Even though we currently have no idea about how to construct a FAI or how an argument for a particular design being a FAI might look like, we can still refuse to believe that something is a FAI when we are not given sufficient grounds for believing it is one, provided the people who make such decisions are skilled enough to accept correct arguments but not incorrect ones.
The rule to follow is to not actually build or run things that you don’t know to be good. By default, they don’t even work, and if they do, they are not good, because value is complex and won’t be captured by chance. There need to be strong grounds for believing that a particular design will work, and here rationality training is essential, because by default people follow one of the many kinds of crazy reasoning about these things.
See! You’ve found a problem to work on already! :)
[The downvote on your comment isn’t mine btw.]
I read a science fiction story where they made a self sustaining space station. Placed a colony of scientist and engineers needed to run it and then sealed it off with no connection to the outside world. Then they modified all the computer files to make it appear as though the humans had evolved on the station and there was nothing else but the station. Then they woke up the AI and start stress testing it by attacking it in non-harmful ways.
It was an interesting story, not sure how useful it would be in real life. The AI actually manages to figure out that there is stuff outside the station and they are only saved because it creates its own moral code in which killing is wrong. This was a very convenient plot point so I wouldn’t trust it in real life.
How do you know that a person is really friendly?

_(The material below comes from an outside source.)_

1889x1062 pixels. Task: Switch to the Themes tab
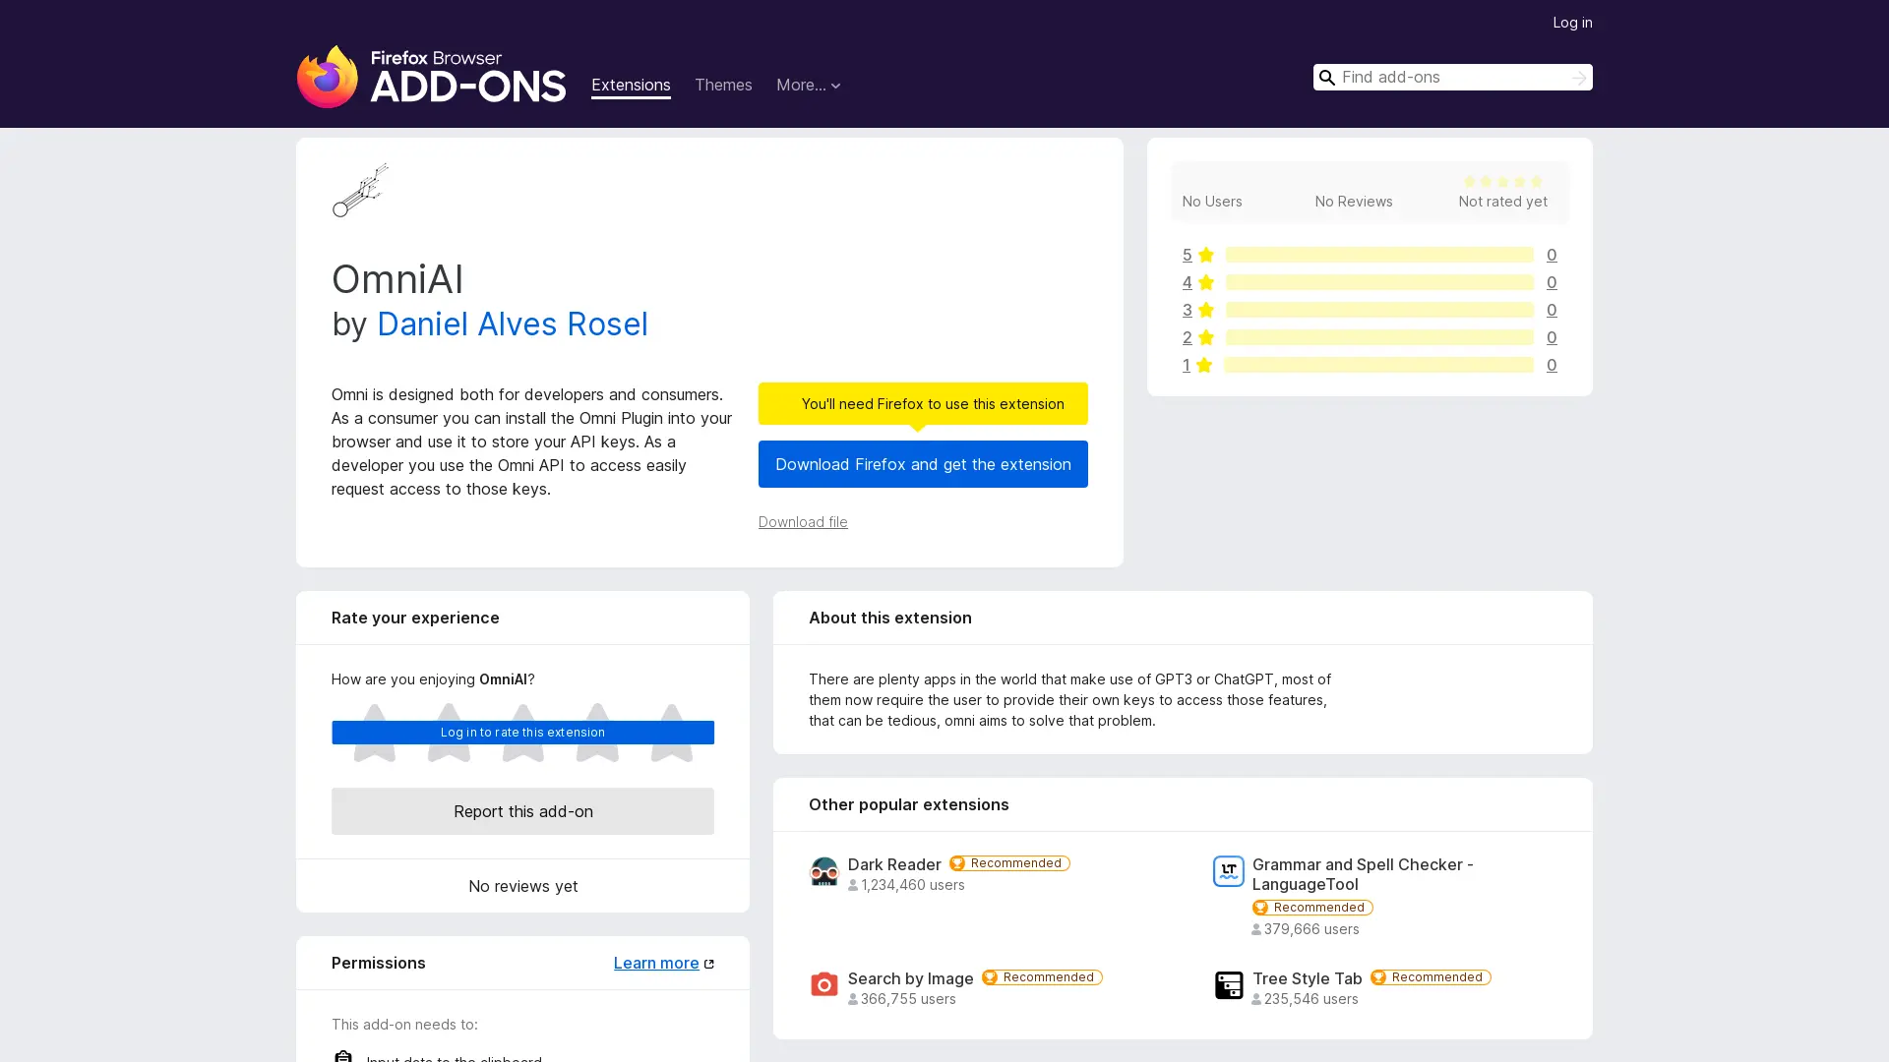(x=723, y=85)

You use methods that have worked in the past and look for manipulative techniques that misleadingly friendly people use to make you think they are friendly. We know that someone is friendly via the same methodology that we determine what it means to be friendly, subjective benefits (emotional support etc.) and goal assistance (helping you move when they could simply refuse to do so) without malicious motives that ultimately disservice you.

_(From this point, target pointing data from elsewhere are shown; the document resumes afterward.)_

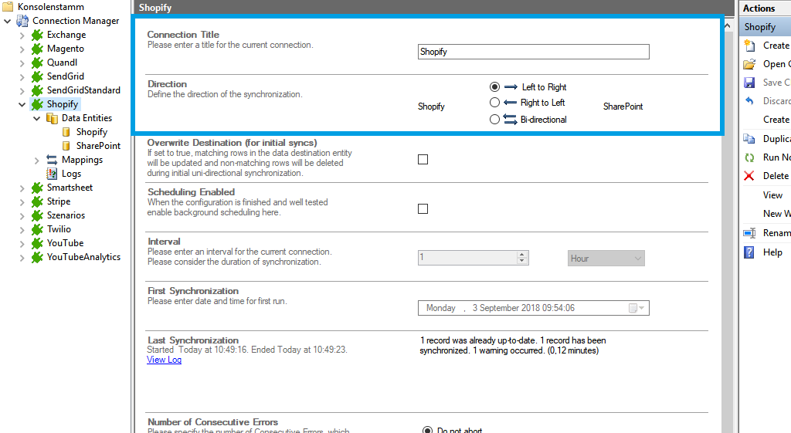
Task: Open the View Log link
Action: click(x=164, y=360)
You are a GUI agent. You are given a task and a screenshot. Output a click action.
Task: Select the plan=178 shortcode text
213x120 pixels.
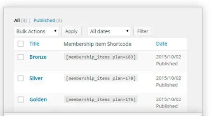[101, 78]
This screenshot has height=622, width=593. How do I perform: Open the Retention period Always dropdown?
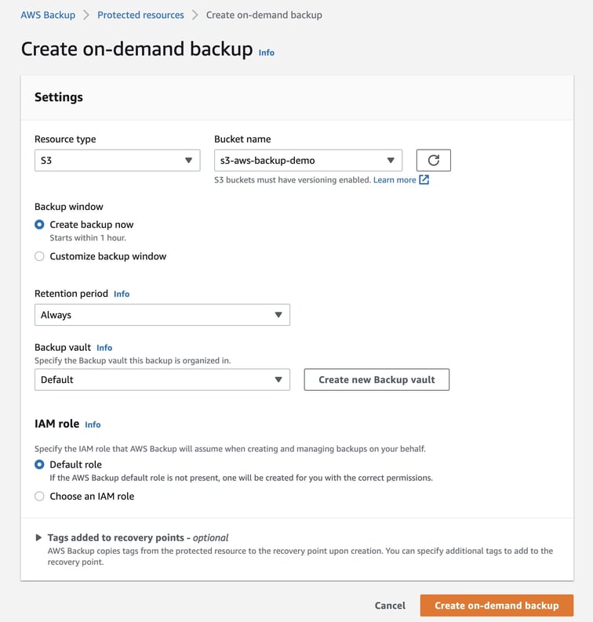click(162, 315)
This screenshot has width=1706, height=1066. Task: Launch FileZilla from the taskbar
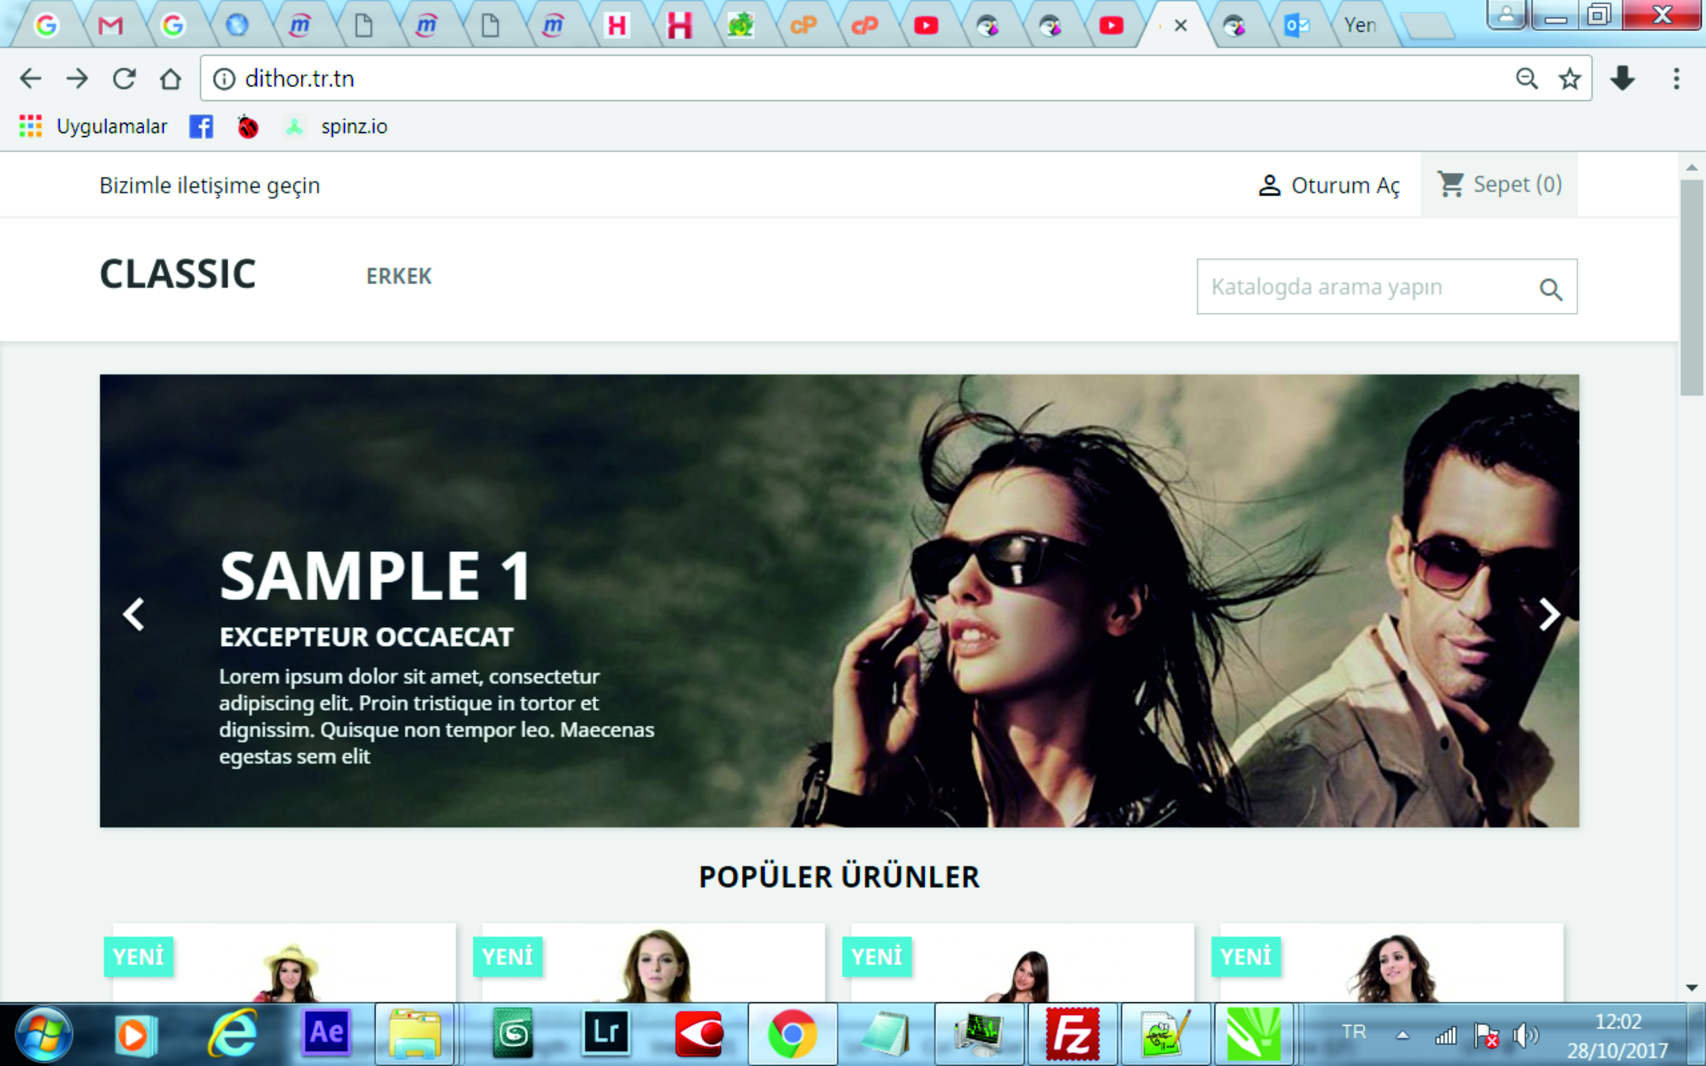[1072, 1034]
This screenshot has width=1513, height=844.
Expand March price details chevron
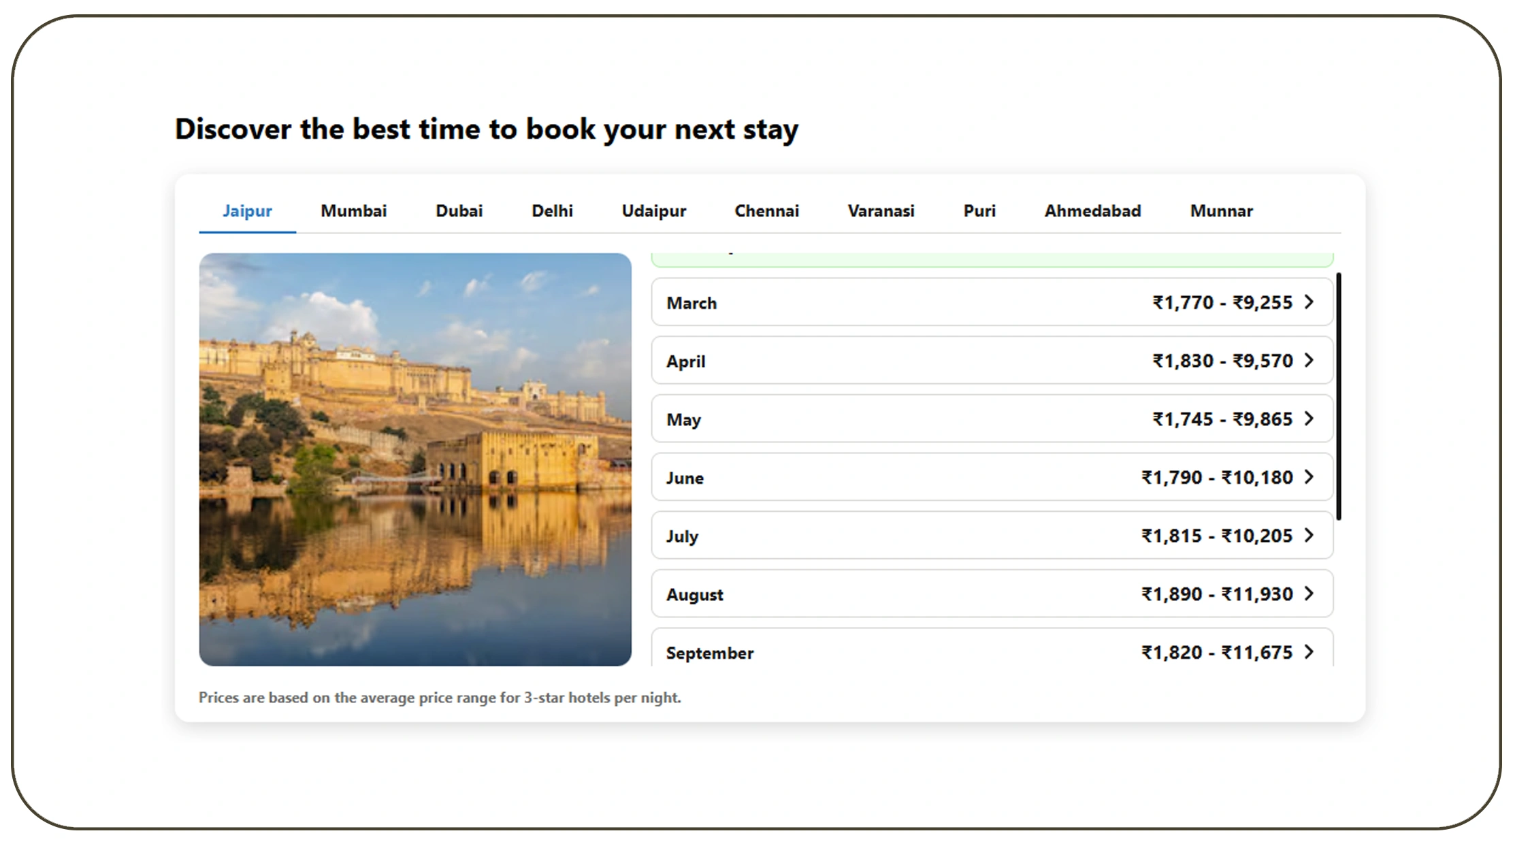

In the case of FAI we want more surety, and we can presumably get this via simulation and proofs of correctness. I would assume that even after we had a proof of correctness for a meta-ethical system we would want to run it through as many virtual scenarios as possible, since the human brain is simply not capable of the chains of reasoning within the meta-ethics that the machine would be, so we would want to introduce it to scenarios that are as complex as possible in order to determine that it fits our intuition of friendliness.
It seems to me that the bulk of the work is in the arena of identifying the most friendly meta-ethical architecture. The Lokhorst paper lukeprog posted a while ago clarified a few things for me, though I have no access to the cutting edge work on FAI (save for what leaks out into the blog posts), and judging by what Will Newsome has said in the past (cannot find the post) they have compiled a relatively large list of possibly relevant sub-problems that I would be very interested to see (even if many of them are likely to be time drains).